Amid volatile market conditions,industry body CII today sought two more years till June 2015 from SEBI for listed companies to comply with the mandatory norm of 25 per cent minimum public shareholding requirement.
“In view thereof,extension of time uptil June 2015 will help most companies in suitably complying with the norms and improving liquidity of the Indian capital market,” it said.
For listed private sector companies,SEBI has fixed the timeline till June 2013 and for the public sector undertakings it is August 2013.
Explaining the difficulties being faced by the companies impacted by the amendment of the Securities Contracts (Regulation) Rules in June 2010,it said that market conditions have challenged the ability of firms to comply with the minimum public float norms.

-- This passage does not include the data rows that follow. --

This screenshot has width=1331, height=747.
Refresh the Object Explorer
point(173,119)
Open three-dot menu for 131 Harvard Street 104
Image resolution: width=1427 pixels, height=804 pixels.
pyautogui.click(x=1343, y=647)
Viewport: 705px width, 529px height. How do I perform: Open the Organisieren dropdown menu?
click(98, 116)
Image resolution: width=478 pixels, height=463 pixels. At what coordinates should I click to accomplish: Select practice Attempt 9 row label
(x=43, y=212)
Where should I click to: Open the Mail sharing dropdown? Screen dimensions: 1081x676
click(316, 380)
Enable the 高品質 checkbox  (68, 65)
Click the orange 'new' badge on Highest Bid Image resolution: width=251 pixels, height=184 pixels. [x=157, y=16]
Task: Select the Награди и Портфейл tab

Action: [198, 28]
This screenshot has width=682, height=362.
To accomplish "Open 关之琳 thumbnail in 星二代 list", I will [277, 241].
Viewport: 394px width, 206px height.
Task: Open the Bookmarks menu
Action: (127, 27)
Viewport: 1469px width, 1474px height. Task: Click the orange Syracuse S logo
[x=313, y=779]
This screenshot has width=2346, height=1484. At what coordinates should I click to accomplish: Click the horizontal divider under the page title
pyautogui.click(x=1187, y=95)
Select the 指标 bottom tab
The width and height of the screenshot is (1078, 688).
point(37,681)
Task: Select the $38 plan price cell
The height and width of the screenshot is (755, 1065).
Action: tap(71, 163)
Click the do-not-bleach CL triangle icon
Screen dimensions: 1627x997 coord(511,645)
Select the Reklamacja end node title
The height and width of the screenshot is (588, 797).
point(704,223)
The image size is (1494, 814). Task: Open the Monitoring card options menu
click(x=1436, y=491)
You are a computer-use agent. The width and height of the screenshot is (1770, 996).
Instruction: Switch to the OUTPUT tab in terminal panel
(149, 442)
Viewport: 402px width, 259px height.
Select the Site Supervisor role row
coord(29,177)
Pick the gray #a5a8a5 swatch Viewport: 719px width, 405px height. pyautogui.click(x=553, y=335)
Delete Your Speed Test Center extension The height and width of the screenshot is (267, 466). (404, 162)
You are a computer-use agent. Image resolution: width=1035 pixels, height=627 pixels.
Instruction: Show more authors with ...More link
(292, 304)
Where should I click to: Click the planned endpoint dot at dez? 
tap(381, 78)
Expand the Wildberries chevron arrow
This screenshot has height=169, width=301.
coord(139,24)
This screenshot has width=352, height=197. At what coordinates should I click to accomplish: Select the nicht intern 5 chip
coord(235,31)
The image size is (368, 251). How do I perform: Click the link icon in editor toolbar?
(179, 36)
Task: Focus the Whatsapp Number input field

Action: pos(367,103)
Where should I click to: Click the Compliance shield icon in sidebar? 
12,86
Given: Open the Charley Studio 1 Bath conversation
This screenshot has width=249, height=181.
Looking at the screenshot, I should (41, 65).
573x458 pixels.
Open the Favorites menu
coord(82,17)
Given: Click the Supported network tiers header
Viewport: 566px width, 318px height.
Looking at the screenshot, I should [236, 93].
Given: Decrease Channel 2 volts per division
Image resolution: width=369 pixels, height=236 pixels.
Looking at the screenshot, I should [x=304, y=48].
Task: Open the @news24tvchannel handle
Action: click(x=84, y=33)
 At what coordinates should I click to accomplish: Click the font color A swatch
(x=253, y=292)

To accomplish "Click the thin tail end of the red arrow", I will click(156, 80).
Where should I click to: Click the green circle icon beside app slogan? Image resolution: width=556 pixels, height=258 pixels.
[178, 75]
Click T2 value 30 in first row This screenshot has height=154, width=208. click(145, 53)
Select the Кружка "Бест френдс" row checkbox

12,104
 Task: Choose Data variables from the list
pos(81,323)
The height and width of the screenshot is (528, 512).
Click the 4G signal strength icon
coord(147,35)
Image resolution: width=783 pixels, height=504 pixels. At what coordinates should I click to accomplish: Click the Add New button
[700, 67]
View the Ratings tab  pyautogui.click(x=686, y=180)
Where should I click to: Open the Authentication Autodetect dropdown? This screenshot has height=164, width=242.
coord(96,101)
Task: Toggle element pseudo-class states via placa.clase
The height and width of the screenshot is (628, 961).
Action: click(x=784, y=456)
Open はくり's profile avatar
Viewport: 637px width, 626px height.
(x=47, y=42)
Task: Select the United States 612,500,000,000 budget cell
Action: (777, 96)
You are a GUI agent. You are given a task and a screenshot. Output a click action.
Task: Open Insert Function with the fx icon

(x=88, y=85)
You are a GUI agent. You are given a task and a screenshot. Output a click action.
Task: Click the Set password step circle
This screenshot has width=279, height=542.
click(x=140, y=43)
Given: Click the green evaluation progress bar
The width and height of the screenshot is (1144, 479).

The BSE barometer Sensex today lost over 126 points on funds selling in auto,banking and realty stocks amid rupee breaching the 56-mark against the dollar and a insipid trend in the global markets.
It said that there are 148 private sector and 14 public-sector companies which would need to dilute their equity stake in order to meet the minimum public shareholding norms by June 2013 resulting in compulsorily offloading of an aggregate amount of Rs 34,860 crore between June 2012 and June 2013.
Further,it said,SEBI approvals have been granted for IPOs aggregating to Rs 11,000 crore and further prospectuses seeking to raise a collective amount of Rs 9,000 crore are awaiting SEBI approval,it said.
“Under the present market conditions,there is a huge risk that such large supply of paper in the market can further depress share prices across board,dampening the interests of public shareholders,” it said.
“Resultantly,a mandated offloading of shares would result in a sharp decline of share prices,thereby leading to destruction of shareholders’ value,” it added.